### [Text]

--- --- ---

Paul Dickson and Thomas B. Allen, The Bonus Army, An American Epic. Walker & Company, New York, 2004.

From the Revolution of 1776 onward, America’s war veterans have forced their way onto the pages of history, and they are doing so now. While today’s politicians ring the praises of soldiers, they are cutting veterans’ benefits. Even the thousands of men and women injured in the Middle East are finding it harder to get medical treatment. Veterans’ Administration hospitals are being closed, and some that continue offer questionable service. The VA hospital in Dallas, for example, is scandalized by medical examiners.

Dickson and Allen’s book shows with excruciating clarity how World War I veterans were misused during peacetime. As the Great Depression fell upon them, veterans began to seek redress in Washington. The Bonus Army of 1932 provided the most dramatic attempt. Thanks to newly-invented newsreel movies, the nation was joined together in disgust when General MacArthur’s soldiers drove thousands of veterans and their families away with fire and bayonets.

No matter how sympathetic their cause, not all veterans sought a progressive solution to the economic scourge. Large numbers of them embraced fascistic outlooks, and the American “Khaki Shirts” threatened to play the same role as the “Brown Shirts” and “Black Shirts” of Europe. In Germany and Italy, some veterans followed the worst of leaders with the cruelest ideology and with the most disastrous results. The “New Deal” programs of the Roosevelt Administration diverted most American veterans from such a role.

--- --- ---

### [Dataset records]

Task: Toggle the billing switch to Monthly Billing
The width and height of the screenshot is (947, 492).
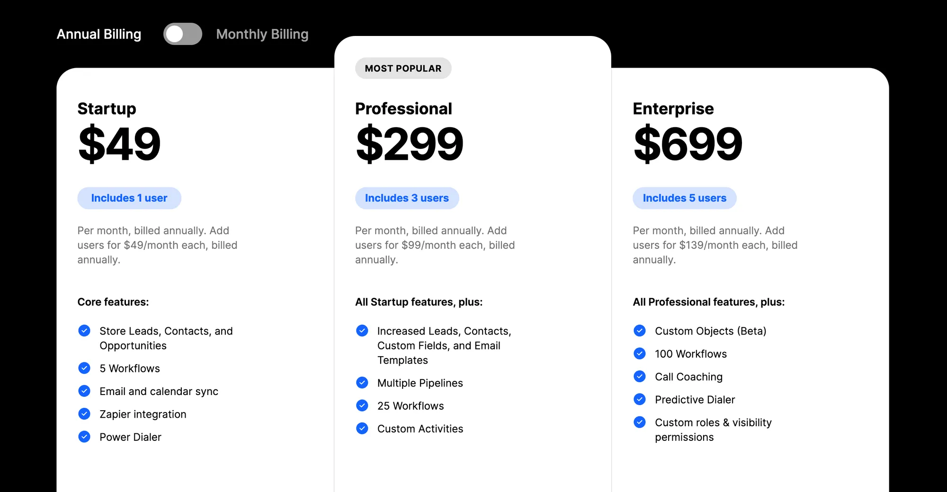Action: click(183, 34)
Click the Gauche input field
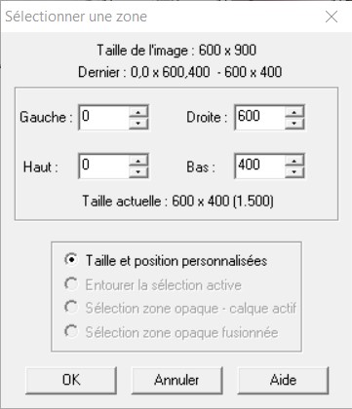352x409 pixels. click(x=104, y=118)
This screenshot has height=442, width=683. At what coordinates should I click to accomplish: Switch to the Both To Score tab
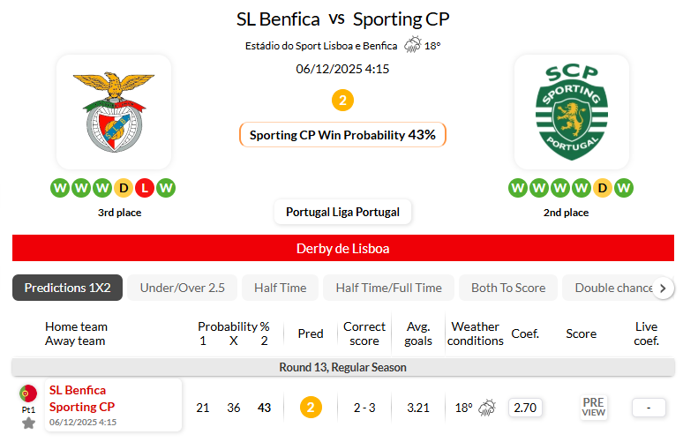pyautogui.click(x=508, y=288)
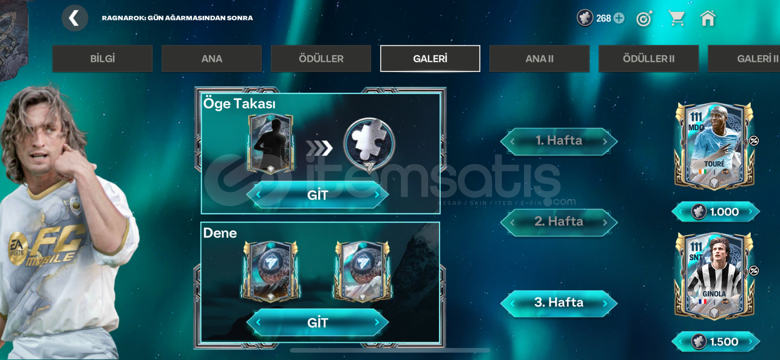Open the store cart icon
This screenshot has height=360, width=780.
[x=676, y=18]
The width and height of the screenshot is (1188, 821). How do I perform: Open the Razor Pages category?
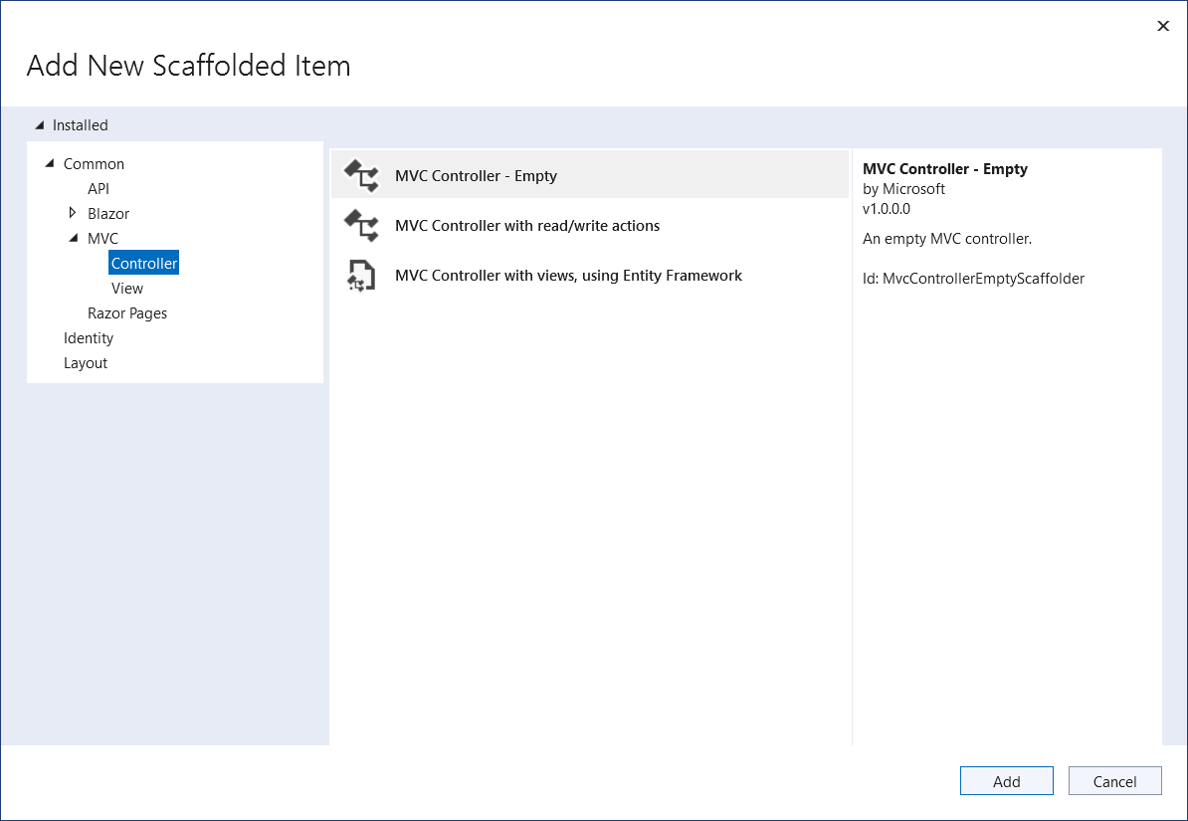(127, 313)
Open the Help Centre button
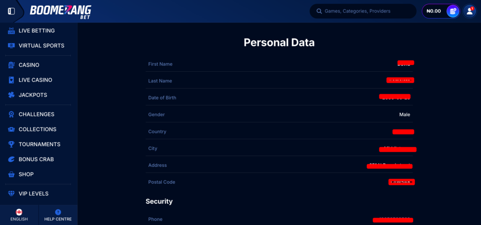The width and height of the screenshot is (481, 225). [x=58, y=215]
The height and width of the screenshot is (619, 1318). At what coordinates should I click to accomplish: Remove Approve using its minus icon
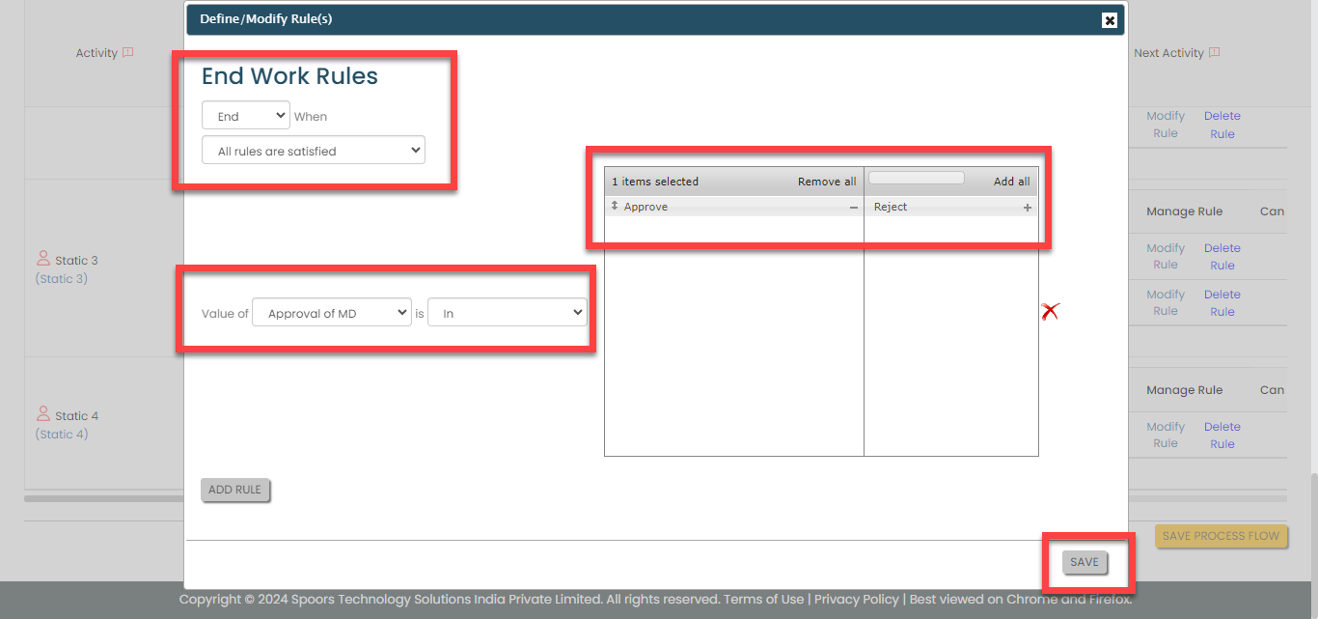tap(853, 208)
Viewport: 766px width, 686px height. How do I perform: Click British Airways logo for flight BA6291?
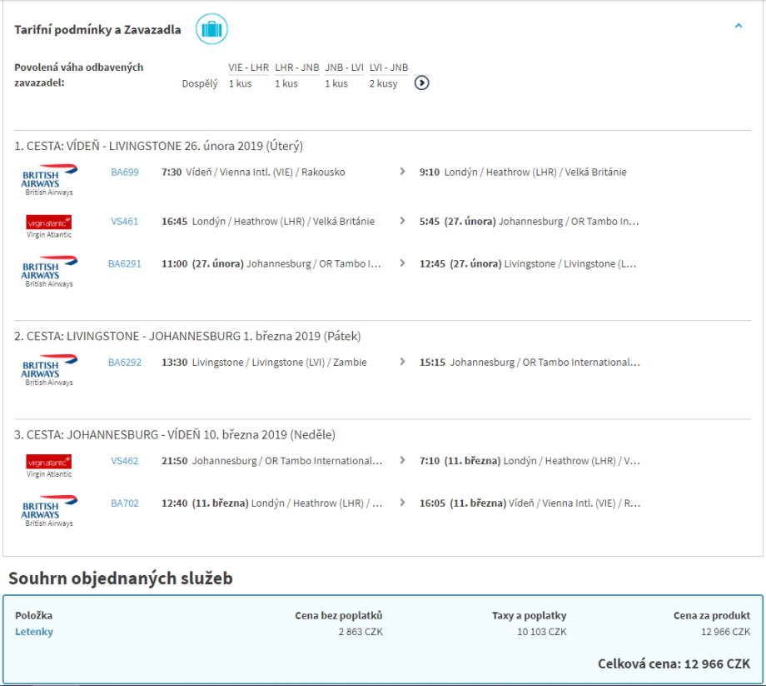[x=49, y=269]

--- --- ---

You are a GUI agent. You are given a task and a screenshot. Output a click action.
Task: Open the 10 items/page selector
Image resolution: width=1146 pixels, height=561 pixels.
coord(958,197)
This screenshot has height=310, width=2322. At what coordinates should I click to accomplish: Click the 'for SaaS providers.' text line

--- --- ---

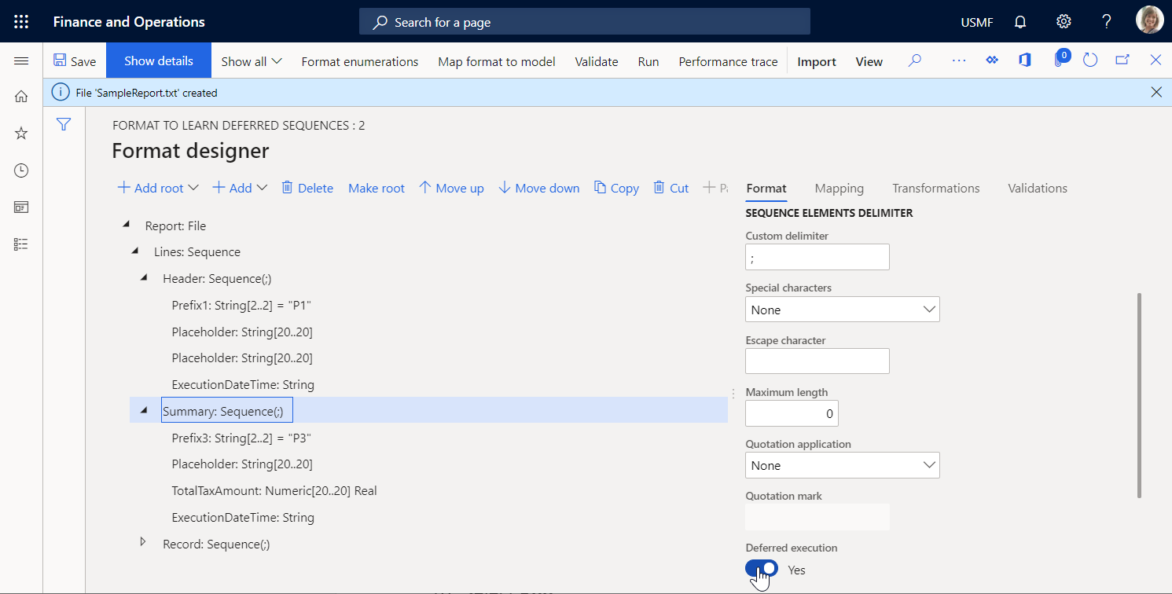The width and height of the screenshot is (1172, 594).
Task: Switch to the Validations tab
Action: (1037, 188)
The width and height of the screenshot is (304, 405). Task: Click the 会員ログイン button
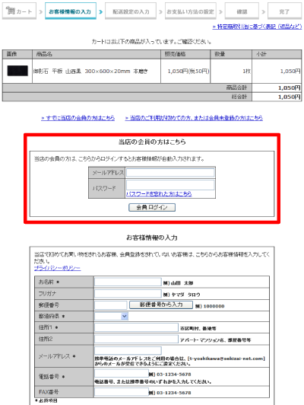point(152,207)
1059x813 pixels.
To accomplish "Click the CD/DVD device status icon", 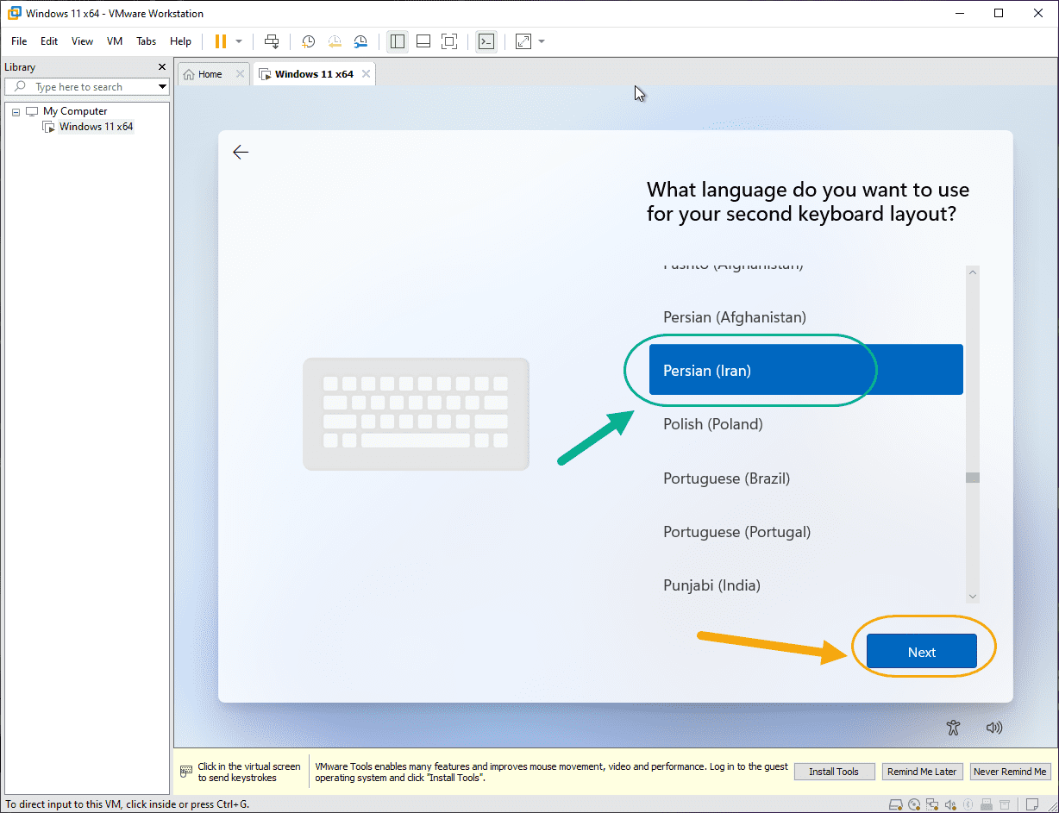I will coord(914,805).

--- --- ---

### [Using the information]
a) According to the book review, in what year did the Bonus Army make its attempt to seek redress in Washington?
b) List every group named in the book review whose name includes the word "Shirts."

### [Your responses]
a) 1932

b)
- Khaki Shirts
- Brown Shirts
- Black Shirts